### [Task statement]
Put each line of the data below into a JSON list of strings, one string per line, and leave out blank lines.

### [Material provided]
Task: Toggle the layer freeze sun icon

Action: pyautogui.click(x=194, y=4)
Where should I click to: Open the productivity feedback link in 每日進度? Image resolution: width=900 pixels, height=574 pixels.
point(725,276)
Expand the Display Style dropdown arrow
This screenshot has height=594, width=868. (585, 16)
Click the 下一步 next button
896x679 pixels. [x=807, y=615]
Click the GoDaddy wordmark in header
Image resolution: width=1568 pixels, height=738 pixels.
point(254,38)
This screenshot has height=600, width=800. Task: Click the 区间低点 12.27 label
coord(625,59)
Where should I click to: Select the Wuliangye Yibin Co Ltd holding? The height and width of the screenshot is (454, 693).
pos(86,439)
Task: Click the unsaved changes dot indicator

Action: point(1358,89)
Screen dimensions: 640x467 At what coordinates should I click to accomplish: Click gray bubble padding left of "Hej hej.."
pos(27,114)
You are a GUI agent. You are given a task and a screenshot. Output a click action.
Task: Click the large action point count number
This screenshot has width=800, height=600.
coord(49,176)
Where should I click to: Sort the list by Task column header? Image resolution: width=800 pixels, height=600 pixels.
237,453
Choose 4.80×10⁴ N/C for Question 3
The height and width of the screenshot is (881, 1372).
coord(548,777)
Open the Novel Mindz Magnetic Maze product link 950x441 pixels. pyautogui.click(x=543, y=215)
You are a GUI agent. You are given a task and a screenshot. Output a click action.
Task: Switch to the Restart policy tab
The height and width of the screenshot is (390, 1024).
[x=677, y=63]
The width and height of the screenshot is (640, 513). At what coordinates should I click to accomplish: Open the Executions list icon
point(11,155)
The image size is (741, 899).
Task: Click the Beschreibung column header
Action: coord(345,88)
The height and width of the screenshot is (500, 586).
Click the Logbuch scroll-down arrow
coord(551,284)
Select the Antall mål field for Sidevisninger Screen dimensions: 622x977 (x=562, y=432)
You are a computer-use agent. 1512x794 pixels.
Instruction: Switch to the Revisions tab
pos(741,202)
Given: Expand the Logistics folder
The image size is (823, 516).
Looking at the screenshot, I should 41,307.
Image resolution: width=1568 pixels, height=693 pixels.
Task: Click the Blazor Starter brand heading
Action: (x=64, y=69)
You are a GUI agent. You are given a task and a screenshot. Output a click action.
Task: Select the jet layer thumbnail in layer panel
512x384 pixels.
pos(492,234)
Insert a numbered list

### [Completed exercise]
[
  "Task: Toggle the layer freeze sun icon",
  "Action: pyautogui.click(x=194, y=4)",
  "Where should I click to: Open the productivity feedback link in 每日進度? Image resolution: width=900 pixels, height=574 pixels.",
  "point(725,276)",
  "Expand the Display Style dropdown arrow",
  "This screenshot has height=594, width=868. (585, 16)",
  "Click the 下一步 next button",
  "896x679 pixels. [x=807, y=615]",
  "Click the GoDaddy wordmark in header",
  "Image resolution: width=1568 pixels, height=738 pixels.",
  "point(254,38)",
  "This screenshot has height=600, width=800. Task: Click the 区间低点 12.27 label",
  "coord(625,59)",
  "Where should I click to: Select the Wuliangye Yibin Co Ltd holding? The height and width of the screenshot is (454, 693).",
  "pos(86,439)",
  "Task: Click the unsaved changes dot indicator",
  "Action: point(1358,89)",
  "Screen dimensions: 640x467 At what coordinates should I click to accomplish: Click gray bubble padding left of \"Hej hej..\"",
  "pos(27,114)",
  "You are a GUI agent. You are given a task and a screenshot. Output a click action.",
  "Task: Click the large action point count number",
  "This screenshot has width=800, height=600.",
  "coord(49,176)",
  "Where should I click to: Sort the list by Task column header? Image resolution: width=800 pixels, height=600 pixels.",
  "237,453",
  "Choose 4.80×10⁴ N/C for Question 3",
  "The height and width of the screenshot is (881, 1372).",
  "coord(548,777)",
  "Open the Novel Mindz Magnetic Maze product link 950x441 pixels. pyautogui.click(x=543, y=215)",
  "You are a GUI agent. You are given a task and a screenshot. Output a click action.",
  "Task: Switch to the Restart policy tab",
  "The height and width of the screenshot is (390, 1024).",
  "[x=677, y=63]",
  "The width and height of the screenshot is (640, 513). At what coordinates should I click to accomplish: Open the Executions list icon",
  "point(11,155)",
  "The image size is (741, 899).",
  "Task: Click the Beschreibung column header",
  "Action: coord(345,88)",
  "The height and width of the screenshot is (500, 586).",
  "Click the Logbuch scroll-down arrow",
  "coord(551,284)",
  "Select the Antall mål field for Sidevisninger Screen dimensions: 622x977 (x=562, y=432)",
  "You are a computer-use agent. 1512x794 pixels.",
  "Instruction: Switch to the Revisions tab",
  "pos(741,202)",
  "Given: Expand the Logistics folder",
  "The image size is (823, 516).",
  "Looking at the screenshot, I should 41,307.",
  "Image resolution: width=1568 pixels, height=693 pixels.",
  "Task: Click the Blazor Starter brand heading",
  "Action: (x=64, y=69)",
  "You are a GUI agent. You are given a task and a screenshot. Output a click action.",
  "Task: Select the jet layer thumbnail in layer panel",
  "512x384 pixels.",
  "pos(492,234)",
  "Insert a numbered list"
]